Мартын Степанович вышел со словами:
— Я зайду к тебе позже, Илья.
— Какой он деликатный человек — господин инспектор, — сказал, потупившись, Есаков. — А мы… — Он не договорил, не выдержал и снова заплакал. — Такие злые, такие злые…
— Я знаю, есть одно, как мне кажется, вернейшее средство, — попытался мягко наставить воспитанника Илья Степанович. — Вы скажите своим неприятелям, что, ежели они не перестанут вас поносить, вы явно принесете на них господину директору жалобу, таким образом вы предупредите их о возможных последствиях.
— Правда?! И вы думаете, это возымеет действие? — обрадовался Есаков.
— Думаю, да. Возымеет.
Глава двадцать шестая,
в которой Наполеон бежит из России в старом дормезе, а Костю Гурьева по доносу Комовского изгоняют из Лицея за греческие вкусы. — Декабрь 1812 года.
По зимней дороге в лесу, среди стреляющих от жестокого мороза деревьев неслась карета, запряженная шестеркой заиндевелых лошадей, сопровождаемая скромным отрядом охраны.
Наполеон ехал в дормезе, просторном экипаже, в котором можно было лежать и даже спать в дороге, ехал с маркизом Арманом де Коленкуром, польским офицером Вонсовичем, его адъютантом, и в сопровождении всего одного мамлюка-слуги. Поначалу их сопровождал отряд кавалерии в пятьдесят сабель, но после Варшавы, в Пруссии, не осталось уже ни одного кавалериста, и приходилось брать местных жандармов, которые, тотчас замерзая, отставали от них.

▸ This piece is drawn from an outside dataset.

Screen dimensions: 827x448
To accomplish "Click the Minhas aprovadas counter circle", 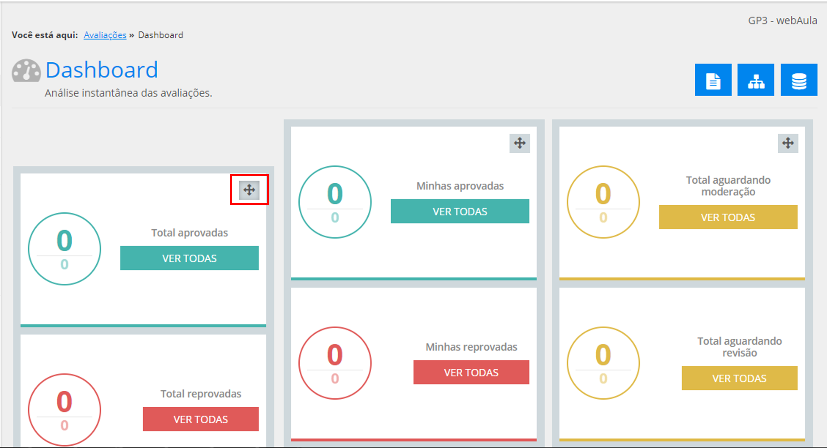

Наполеон полулежал на расшитых подушках, скрестив под медвежьей шкурой свои ноги, и мирно беседовал с Коленкуром, излагая ему свои взгляды на прошедшую кампанию, на Европу и на будущее ее устройство. Он бросил свою армию, вернее, тот сброд, что от нее остался, и мало теперь о ней думал. Он не считал свой побег бегством. Подобные мысли не могли прийти ему в голову. Он ехал снова собирать войско и разбирал на досуге свои ошибки, нимало не заботясь о случившемся. Он не заехал в Вильну, набитую по госпиталям ранеными, только у городских ворот напился кофе прямо в карете. В Вильне его ждали натопленные комнаты, свежее надушенное белье, но он отказался от всего этого — спешил. Пока он пил кофе, окончательно замерз кучер, сидевший на козлах, свалился замертво; пришлось задержаться на некоторое время, пока подряжали другого, но даже эта заминка не вывела императора из добродушного, ровного настроения.
Дормез (а это был всего-навсего красный обшарпанный ящик — совершенная развалина, — поставленный на полозья, с четырьмя окнами в источенных червями рамах) подбрасывало на снежных надолбах, что не мешало императору вести размеренную беседу. Адъютант Вонсович почтительно слушал, Коленкур поддерживал разговор, по лицу мамлюка никогда нельзя было понять, понимает ли он вообще что-нибудь. Арман де Коленкур неотлучно находился при императоре с начала русской кампании и теперь, несмотря на случившуюся тогда в Вильне ссору, единственный сопровождал его после того, как тот бросил свою погибающую армию в снегах России. Наполеон ценил своего собеседника настолько, что в свое время запретил ему жениться на госпоже Андриенне де Канизи, фрейлине Марии-Луизы, которую удалил от двора, опасаясь, что жена слишком отвлечет его от особы императора. Наполеон считал, что любовь императора выше любой другой любви и отослал госпожу де Канизи от двора. Сам Коленкур был предан своему императору, окружал его неустанной заботой и однажды даже заслонил своим телом от разорвавшейся поблизости бомбы. Он был предан до того, что, когда Наполеон выходил из кареты, Коленкур всегда спрыгивал первым и подавал императору подножку, словно простой камердинер или слуга. Но, как особо приближенный, он имел еще одно неотъемлемое право — право говорить императору правду.